By what authority does he (not him) these things?

Because thou is the pronoun form that corresponds to he (see the chart), thou is the correct answer.

1. May our actions be pleasing in ________________ sight.

2. We thank ________________ for the blessings that ________________ hast given us.

3. Wilt _______________ help us each day to live worthy of ________________ blessings.

4. May we follow _______________ and _______________ ways.

5. We pray ________________ to bless our bishop and his counselors.

6. ________________ seest that we have gathered here to worship ________________.

7. We express gratitude for the gifts which _________________ hast bestowed upon us.

8. We entreat ________________ to turn to us _________________ ear.

9. We are thankful that _________________ didst restore the gospel through Joseph Smith.

10. May the glory of this work be ________________.


Practice Exercises on Verbs That Go with Thou

Directions: Read aloud each of the following sentences. Insert the proper -st/-est form of the verb in each blank. The few exceptions to the rule are listed in the summary given earlier.

1. May we do what thou ( would ) have us do.

2. We pray that thou ( will ) be with us in our homes.

3. O God, who ( are ) our Father!

4. O thou who ( know ) our needs. …

5. Thou ( have ) appointed us righteous leaders.

6. We thank thee that thou ( do ) grant us rain for our crops.

7. We pray that thou ( will ) comfort the sick.

8. May our speaker say what thou ( would ) have him say.

9. May we do what thou ( want ) us to do.

10. We thank thee that thou ( did ) raise up good men to form our government.


General Summary Quiz

Directions: The following twenty items call for both pronouns and verbs. Again, read each item aloud and give your answers quickly. A score of 18–20 correct is excellent. If you get all the first ten items correct, you should have little trouble with the most common prayer constructions in English.

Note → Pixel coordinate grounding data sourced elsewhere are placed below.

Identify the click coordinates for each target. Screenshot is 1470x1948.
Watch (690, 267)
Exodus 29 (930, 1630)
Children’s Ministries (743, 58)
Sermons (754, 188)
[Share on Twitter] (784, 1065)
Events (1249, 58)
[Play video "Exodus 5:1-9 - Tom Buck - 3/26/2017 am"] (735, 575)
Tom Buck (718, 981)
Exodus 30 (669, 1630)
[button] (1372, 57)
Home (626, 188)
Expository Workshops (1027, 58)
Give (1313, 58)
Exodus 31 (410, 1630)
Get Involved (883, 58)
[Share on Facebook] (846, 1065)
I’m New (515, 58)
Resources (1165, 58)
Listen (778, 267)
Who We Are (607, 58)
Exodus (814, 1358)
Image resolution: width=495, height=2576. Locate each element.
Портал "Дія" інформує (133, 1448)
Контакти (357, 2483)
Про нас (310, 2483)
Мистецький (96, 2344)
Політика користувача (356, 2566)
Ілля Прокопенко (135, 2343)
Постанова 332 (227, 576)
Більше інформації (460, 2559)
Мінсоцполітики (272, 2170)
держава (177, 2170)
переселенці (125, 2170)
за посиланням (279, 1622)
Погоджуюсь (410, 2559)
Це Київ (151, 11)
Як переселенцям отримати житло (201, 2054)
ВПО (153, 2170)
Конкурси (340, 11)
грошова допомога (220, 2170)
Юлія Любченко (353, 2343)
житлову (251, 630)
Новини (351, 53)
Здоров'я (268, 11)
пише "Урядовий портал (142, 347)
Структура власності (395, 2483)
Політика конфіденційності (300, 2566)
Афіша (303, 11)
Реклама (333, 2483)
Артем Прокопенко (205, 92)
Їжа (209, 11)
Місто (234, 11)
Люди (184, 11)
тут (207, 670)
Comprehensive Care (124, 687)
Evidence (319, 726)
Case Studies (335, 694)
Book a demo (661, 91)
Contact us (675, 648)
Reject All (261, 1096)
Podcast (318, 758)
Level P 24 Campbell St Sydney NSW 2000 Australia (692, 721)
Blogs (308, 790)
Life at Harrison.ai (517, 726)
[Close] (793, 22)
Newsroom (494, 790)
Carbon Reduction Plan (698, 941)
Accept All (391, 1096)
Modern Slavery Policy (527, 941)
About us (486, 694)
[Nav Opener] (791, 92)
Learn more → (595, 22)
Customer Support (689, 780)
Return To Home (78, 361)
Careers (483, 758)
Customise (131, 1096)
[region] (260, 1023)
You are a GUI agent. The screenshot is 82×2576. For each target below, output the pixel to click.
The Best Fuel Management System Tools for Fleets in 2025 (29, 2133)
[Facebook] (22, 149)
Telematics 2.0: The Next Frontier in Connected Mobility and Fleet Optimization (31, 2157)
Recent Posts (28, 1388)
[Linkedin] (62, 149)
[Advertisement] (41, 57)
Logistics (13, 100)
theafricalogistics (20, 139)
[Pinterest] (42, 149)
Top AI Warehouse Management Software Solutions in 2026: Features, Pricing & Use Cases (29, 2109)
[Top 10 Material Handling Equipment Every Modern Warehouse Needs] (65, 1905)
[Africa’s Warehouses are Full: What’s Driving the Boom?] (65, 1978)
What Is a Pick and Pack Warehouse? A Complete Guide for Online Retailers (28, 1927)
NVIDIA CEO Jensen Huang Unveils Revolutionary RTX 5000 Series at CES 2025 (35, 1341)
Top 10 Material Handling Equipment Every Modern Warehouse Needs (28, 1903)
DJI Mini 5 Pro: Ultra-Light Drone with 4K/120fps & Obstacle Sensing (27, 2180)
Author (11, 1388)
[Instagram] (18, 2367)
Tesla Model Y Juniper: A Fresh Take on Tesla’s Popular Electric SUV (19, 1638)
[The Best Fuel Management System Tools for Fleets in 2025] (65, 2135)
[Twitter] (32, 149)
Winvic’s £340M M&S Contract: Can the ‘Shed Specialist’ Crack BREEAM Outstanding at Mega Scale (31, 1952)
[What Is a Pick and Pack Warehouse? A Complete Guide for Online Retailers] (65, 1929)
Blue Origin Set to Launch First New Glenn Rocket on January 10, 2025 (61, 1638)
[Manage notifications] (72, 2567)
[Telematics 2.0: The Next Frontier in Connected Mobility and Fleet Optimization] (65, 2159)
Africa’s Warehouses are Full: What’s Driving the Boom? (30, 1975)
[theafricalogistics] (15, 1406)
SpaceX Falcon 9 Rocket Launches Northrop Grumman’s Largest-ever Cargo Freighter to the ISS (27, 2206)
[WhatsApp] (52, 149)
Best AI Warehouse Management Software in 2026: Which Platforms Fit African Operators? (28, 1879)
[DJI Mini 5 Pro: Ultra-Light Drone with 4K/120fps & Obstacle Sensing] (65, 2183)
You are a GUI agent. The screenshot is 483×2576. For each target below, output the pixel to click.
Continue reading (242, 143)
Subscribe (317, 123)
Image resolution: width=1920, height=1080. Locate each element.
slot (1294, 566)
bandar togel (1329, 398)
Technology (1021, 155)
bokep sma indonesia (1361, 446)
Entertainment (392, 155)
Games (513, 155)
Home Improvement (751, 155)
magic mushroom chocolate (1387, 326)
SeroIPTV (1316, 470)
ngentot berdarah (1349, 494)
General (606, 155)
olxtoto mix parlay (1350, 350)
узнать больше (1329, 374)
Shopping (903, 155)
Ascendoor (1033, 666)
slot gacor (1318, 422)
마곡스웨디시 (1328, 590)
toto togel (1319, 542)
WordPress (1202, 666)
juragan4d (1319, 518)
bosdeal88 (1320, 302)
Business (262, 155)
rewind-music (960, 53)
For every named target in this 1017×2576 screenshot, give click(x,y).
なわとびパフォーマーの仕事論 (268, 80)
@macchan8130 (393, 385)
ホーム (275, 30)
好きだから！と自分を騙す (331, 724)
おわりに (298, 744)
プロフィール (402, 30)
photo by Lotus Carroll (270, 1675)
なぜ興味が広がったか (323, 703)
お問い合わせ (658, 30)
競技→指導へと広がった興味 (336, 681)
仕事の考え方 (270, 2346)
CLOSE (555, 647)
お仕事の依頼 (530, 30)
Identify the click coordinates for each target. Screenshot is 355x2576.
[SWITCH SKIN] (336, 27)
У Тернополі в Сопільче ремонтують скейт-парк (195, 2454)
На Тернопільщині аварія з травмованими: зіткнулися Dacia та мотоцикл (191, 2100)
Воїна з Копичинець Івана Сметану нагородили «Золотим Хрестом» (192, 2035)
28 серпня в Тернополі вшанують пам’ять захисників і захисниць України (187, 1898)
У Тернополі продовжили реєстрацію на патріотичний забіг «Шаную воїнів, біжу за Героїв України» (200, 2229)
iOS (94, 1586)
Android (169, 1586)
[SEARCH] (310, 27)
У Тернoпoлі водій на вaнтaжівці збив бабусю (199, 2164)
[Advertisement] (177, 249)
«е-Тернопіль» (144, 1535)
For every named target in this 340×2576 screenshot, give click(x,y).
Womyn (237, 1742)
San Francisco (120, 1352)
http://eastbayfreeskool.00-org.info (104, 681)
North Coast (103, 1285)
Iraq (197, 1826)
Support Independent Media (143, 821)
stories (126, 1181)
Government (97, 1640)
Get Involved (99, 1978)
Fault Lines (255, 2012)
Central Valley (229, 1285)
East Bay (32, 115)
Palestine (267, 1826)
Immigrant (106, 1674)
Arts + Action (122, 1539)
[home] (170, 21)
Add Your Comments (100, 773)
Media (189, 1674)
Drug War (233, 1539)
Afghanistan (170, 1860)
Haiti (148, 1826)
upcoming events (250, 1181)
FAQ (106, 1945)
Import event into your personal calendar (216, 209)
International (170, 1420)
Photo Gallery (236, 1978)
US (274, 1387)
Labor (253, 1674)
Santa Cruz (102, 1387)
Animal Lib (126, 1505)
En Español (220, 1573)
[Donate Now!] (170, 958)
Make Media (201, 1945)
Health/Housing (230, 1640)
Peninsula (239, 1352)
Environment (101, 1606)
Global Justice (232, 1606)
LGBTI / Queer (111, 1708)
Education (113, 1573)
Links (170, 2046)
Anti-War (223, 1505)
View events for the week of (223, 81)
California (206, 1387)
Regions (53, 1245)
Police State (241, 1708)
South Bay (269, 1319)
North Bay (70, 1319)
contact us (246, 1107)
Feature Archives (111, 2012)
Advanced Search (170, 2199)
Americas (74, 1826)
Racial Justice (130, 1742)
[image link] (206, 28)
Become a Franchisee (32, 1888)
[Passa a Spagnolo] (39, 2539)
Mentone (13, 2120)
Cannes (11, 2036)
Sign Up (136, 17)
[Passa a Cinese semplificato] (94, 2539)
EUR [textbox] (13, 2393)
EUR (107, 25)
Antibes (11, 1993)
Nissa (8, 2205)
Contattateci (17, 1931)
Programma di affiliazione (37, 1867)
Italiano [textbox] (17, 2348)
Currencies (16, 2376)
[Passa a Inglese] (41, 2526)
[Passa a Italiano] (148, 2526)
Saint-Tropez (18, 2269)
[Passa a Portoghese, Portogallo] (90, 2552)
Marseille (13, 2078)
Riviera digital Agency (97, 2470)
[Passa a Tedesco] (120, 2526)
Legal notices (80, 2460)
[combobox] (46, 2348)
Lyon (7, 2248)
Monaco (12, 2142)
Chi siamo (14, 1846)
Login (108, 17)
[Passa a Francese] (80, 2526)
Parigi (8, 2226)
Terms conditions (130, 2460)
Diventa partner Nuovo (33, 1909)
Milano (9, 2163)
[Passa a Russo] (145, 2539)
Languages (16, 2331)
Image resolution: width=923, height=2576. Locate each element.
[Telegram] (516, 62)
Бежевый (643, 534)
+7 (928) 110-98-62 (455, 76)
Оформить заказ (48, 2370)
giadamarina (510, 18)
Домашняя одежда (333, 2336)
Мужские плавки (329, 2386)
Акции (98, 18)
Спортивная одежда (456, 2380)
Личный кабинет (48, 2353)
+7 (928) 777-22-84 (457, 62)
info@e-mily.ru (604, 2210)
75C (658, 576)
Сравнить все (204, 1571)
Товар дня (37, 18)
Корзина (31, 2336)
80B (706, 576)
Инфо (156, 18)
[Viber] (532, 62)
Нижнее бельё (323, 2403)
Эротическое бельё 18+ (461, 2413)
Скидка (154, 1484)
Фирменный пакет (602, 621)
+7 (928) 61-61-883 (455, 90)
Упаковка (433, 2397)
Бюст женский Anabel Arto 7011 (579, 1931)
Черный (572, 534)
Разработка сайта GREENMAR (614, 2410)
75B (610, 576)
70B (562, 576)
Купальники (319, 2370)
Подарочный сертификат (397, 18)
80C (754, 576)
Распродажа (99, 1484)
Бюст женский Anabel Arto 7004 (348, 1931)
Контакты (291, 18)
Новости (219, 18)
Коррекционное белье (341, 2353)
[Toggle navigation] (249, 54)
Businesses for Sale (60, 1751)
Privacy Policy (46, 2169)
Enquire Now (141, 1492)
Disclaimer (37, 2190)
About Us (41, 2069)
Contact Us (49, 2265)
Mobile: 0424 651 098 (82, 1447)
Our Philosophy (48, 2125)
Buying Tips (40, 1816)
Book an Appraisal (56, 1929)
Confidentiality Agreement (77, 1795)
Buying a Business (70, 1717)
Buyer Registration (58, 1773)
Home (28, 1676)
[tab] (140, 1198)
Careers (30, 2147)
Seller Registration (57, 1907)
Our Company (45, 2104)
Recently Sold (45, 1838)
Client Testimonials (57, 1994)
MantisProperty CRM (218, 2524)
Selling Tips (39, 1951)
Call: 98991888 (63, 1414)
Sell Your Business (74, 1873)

1. ( Will ) thou give us strength in body and, mind.

2. Grant ( thou, thee, thy, thine ) Spirit to be with us during this meeting.

3. We thank ( thou, thee, thy, thine ) for the atoning blood of ( thou, thee, thy, thine ) Only Begotten Son.

4. We thank thee that thou ( do ) comfort us in our distress.

5. We pray that thou ( will ) give us wisdom to make correct decisions.

6. We pray ( thou, thee, thy, thine ) to strengthen us in our weaknesses.

7. Teach us what thou ( would ) have us know.

8. O thou who ( know ) all things. …

9. Thou ( are ) our strength.

10. Sustain us with ( thou, thee, thy, thine ) own hand.

11. Thou ( dwell ) in the heavens. …

12. May we be diligent, that thou ( may ) be pleased. *

13. We give thanks for the marvelous works which thou ( do ) among us.

14. We are grateful that we may serve those whom ( thou, thee, thy, thine ) lovest.

15. We know that thou ( must ) deal justly, but also that thou ( are ) merciful.

16. We are grateful that thou ( was ) ear to our prayers.

17. Grant us strength and courage, as thou ( see ) fit.

18. Help us to repent, O Lord, that thou ( may ) * have no reason to withhold ( thou, thee, thy, thine ) blessings.

19. May our works be such that thou ( delight ) to behold them.

20. We thank thee for the understanding that thou ( have ) bestowed upon us.

Answers: 1. wilt; 2. thy; 3. thee, thine (or thy); 4. dost; 5. wilt; 6. thee; 7. wouldst; 8. knowest; 9. art; 10. thine (or thy); 11. dwellest; 12. mayest; 13. doest; 14. thou; 15. must, art; 16. wast; 17. seest; 18. mayest, thy; 19. delightest; 20. hast.

Don E. Norton, Jr., an English instructor at Brigham Young University, serves as executive secretary of the Orem Utah North Stake.

1. thee, 2. thy, 3. wilt, 4. hast, 5. dost, 6. wouldst, 7. thee, 8. art, 9. knowest, 10. didst, 11. thine (or thy), 12. thou 13. sittest, 14. doest, 15. dost.

1. thy; 2. thee, thou; 3. thou, thy; 4. thee, thy; 5. thee; 6. Thou, thee; 7. thou; 8. thee, thine (or thy); 9. thou; 10. thine.

1. wouldst, 2. wilt, 3. art, 4. knowest, 5. hast, 6. dost, 7. wilt, 8. wouldst, 9. wantest (or wantst), 10. didst.

Show References


  1.   *

    Many who pray may wish to prefer might in this context. Might is discouraged in prayer generally, however, because it suggests doubt. May is the more affirmative idiom.